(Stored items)
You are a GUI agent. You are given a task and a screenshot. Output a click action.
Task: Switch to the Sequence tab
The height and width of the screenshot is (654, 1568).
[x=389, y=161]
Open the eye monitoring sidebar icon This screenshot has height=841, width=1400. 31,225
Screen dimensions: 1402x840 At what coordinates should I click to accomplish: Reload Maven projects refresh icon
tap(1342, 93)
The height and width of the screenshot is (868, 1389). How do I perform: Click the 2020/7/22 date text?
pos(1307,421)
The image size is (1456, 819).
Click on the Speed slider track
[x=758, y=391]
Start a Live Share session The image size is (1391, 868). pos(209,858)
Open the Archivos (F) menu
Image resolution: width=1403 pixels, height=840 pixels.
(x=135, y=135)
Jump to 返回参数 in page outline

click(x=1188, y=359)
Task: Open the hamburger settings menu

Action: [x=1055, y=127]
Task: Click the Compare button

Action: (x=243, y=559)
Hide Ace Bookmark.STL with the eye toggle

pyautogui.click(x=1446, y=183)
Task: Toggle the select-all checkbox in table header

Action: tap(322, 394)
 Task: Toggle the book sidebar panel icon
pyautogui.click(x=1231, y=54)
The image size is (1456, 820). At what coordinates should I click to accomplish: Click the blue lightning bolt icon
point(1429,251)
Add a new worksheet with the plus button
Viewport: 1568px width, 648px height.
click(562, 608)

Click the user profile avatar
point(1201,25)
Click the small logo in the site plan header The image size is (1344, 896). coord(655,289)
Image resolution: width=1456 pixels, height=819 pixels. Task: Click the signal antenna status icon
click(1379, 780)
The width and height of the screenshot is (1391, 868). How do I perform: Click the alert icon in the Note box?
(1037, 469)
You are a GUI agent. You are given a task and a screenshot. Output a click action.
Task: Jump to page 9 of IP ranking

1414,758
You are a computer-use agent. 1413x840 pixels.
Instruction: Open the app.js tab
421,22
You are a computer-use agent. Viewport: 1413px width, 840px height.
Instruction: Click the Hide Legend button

- **ACTIVITY**
Reproduce the entries above exactly, starting at their first line and finishing with the line that contains "Open the eye".

- **YOUR SOLUTION**
You are a GUI agent. You are given a task and a screenshot. Output a click action.
Task: Switch to the Sequence tab
The height and width of the screenshot is (654, 1568).
[x=389, y=161]
Open the eye monitoring sidebar icon This screenshot has height=841, width=1400. 31,225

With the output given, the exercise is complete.